Da waren die Portenos zur Hochzeit des Tango schon weiter.
Eine andere Sache die ich auch überhaupt nicht verstehe, ist warum dasselbe Verhalten, Auffordern mit Blickkontakt, oder von mir aus auch eine verbale Aufforderung zum Tanz, offenbar bei Frauen und Männern immer noch unterschiedlich gesehen und /oder bewertet wird.
Welche neurotischen Gespenster spuken da auch heute noch in manchen Köpfen?
Ich empfinde es fast immer als angenehm , wenn eine Frau mich zum Tanzen auffordert, wie auch immer sie das anstellt.
“Fast” sage ich weil es manchmal (aber zugegebenerweise eher selten) Situationen gibt, in denen ich keine Lust habe mit einer Dame zu tanzen, zum Beispiel weil mich die Musik nicht zum Tanzen lockt, oder weil ich gerade versuche Blickkontakt mit einer anderen Dame zu erheischen.
Wenn eine Dame in solch einem Moment zu mir kommt, und mich auffordert, lehne ich meistens freundlich ab und verspreche eine andere Tanda mit ihr zu tanzen.
Nie, wirklich NIE hatte ich bisher die Vorstellung, dass eine Dame die mich anspricht (von Anschauen ganz zu schweigen), und zum Tanzen auffordert, unangemessen oder wie eine “Schlampe” handeln würde.
Ich kann/will mir auch nicht vorstellen, dass dies beim allergrößten Teil der anderen Männer der Fall ist.
Es gibt natürlich Männer und Frauen, die in diesen Kategorien denken, aber ich glaube, deren Menge und Wichtigkeit wird oft überschätzt.
Wenn ich mit dieser Meinung jedoch falsch liegen sollte, ist es höchste Zeit, dass wir alle uns damit auseinandersetzen, warum “Schlamper” durchaus liebenswert klingen kann, während “Schlampe” in keiner Weise freundlich, sondern moralisch abwertend gebraucht wird.
Lieber Wolfgang,
danke das Du dieses Thema aufgegriffen hast.
Ich bin so erzogen worden, dass ich mit jedem tanzen gehen musste, ob der Herr tanzen konnte oder nicht, sympatisch war oder nicht.
Es war ein Muss.
Wir Mädels haben uns dann verabredet auf die Toilette zu gehen oder zusammen zu tanzen damit wir dem aus dem Wege gingen.
Nein zum Tanzpartner zu sagen, ging nicht.
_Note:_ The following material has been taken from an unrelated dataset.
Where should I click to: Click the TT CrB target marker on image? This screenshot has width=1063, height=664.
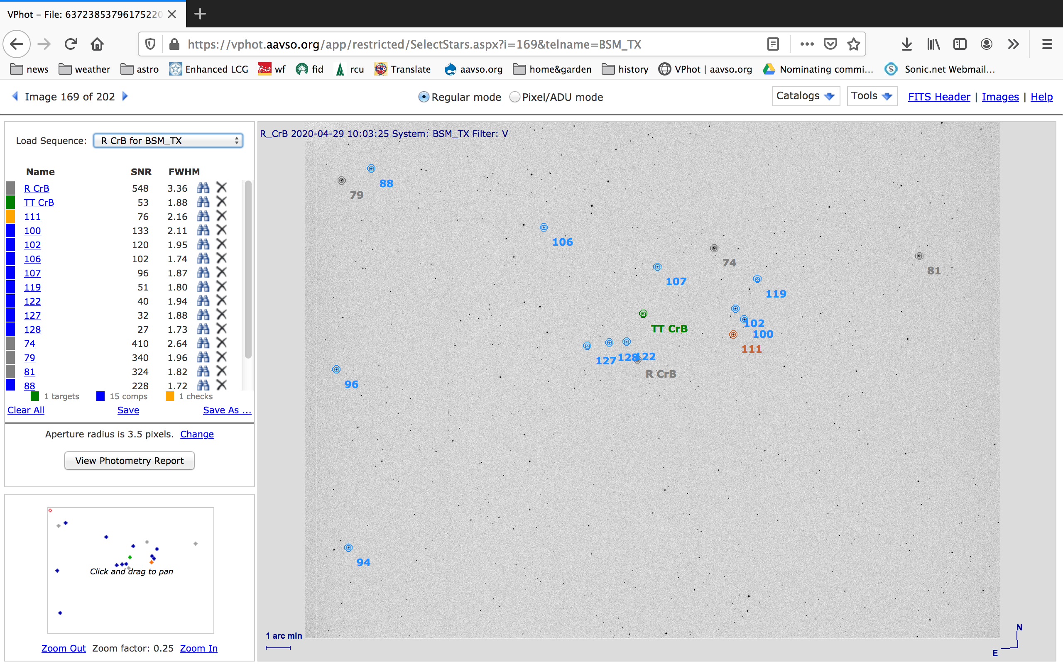(643, 314)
Das war ein Korb und der wurde damals mit 10 Pfennig bezahlt.
Das war dann eine Schande für das Mädel.
Ein Mädel/ Frau durfte einen Mann erst bei der Damenwahl auffordern, ansonsten nicht. Das gehörte sich nicht für ein anständiges Mädchen.
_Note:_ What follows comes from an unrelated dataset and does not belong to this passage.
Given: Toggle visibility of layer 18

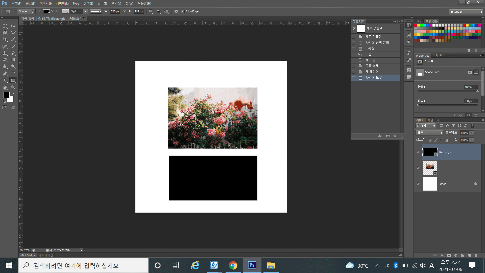Looking at the screenshot, I should (x=418, y=168).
Damit jetzt nicht der Eindruck entsteht, das ich uralt bin. Nein, ich bin 58 Jahre jung und diese Tanz- Verhalten waren in meinen Jugend-Jahren so.
Tanzende Grüße
Siglinde
Liebe Siglinde,
vielen Dank für Deinen Beitrag.
Ja, das mit dem Auffordern ist, zu meinem großen Erstaunen, auch heute noch ein Thema, dass immer wieder die Gemüter bewegt.
Allerdings kann ich mich an etwas vergleichbar Blödes wie eine Strafzahlung für einen Korb aus meiner Tanzschulzeit in München nicht erinnern (ich bin auch 58).
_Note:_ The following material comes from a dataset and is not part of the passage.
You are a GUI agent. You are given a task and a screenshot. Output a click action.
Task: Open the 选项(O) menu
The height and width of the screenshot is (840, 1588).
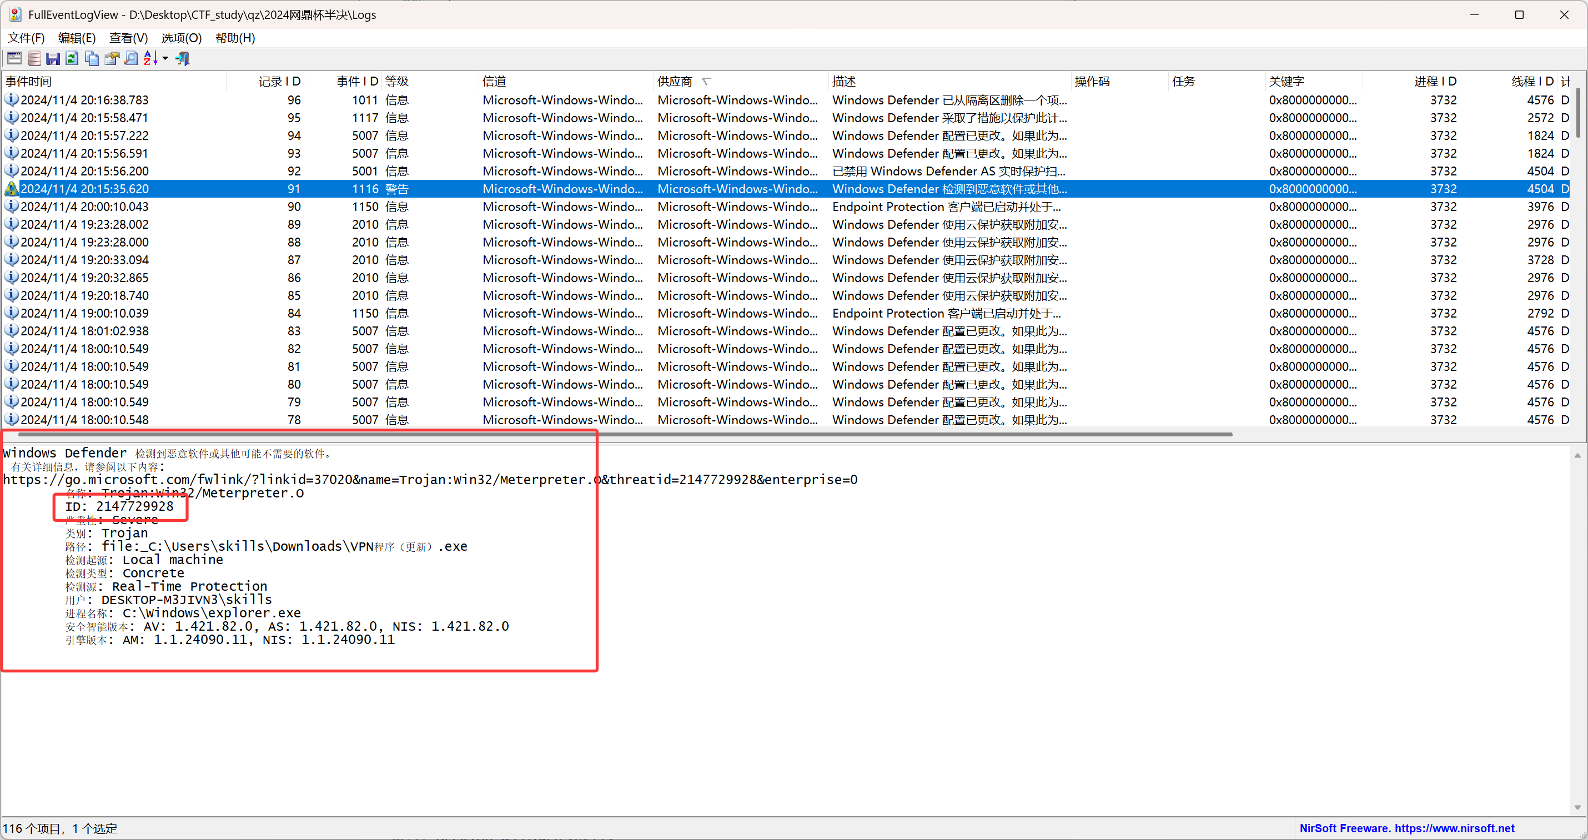(x=181, y=38)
Wahrscheinlich hätte es da auch einen Aufstand gegeben.
Dass die Herren aufforderten, war auch dort der Normalfall, aber ich fand das schon immer bescheuert, und habe mich gefreut, wenn auch Aufforderungen von den Mädels kamen.
Zum Glück gibt es aber beim Tango Argentino eben die absolut anerkannte und normale Möglichkeit mit Mirada und Cabeceo, durch Blickkontakt, aufzufordern, aber auch sich wirklich unangenehme Zeitgenossen durch demonstratives Wegschauen vom Leib zu halten.
Ein Nachteil für Tänzerinnen und Tänzer die es mit dem Blickkontakt nicht so haben, ist dabei der, dass viele denken, dass diese keine Lust haben zu tanzen, weil sie das nicht mit Blicken signalisieren (gerade wenn man oder frau permanent angestrengt in Richtung Boden schaut).
Leider sind, meiner Erfahrung nach, diejenigen die zu schüchtern für den Blickkontakt sind, oft erst recht zu schüchtern für eine verbale Aufforderung. Für das Auffordern mit Mirada und Cabeceo ist die Hemmschwelle für die allermeisten doch deutlich geringer.
Deswegen ermutige ich auch alle meine Kursteilnehmer und Kursteilnehmerinnen dazu, das Auffordern mit Mirada und Cabeceo zu üben.
Das ist für mich kein Dogma, aber in der Praxis erweist es sich sehr oft als außerordentlich hilfreich.
P.S. Und Frauen sollten sich auf keinen Fall den Stempel „Schlampe“ aufdrücken lassen, sondern selbstbewusst die (Tango)welt anschauen.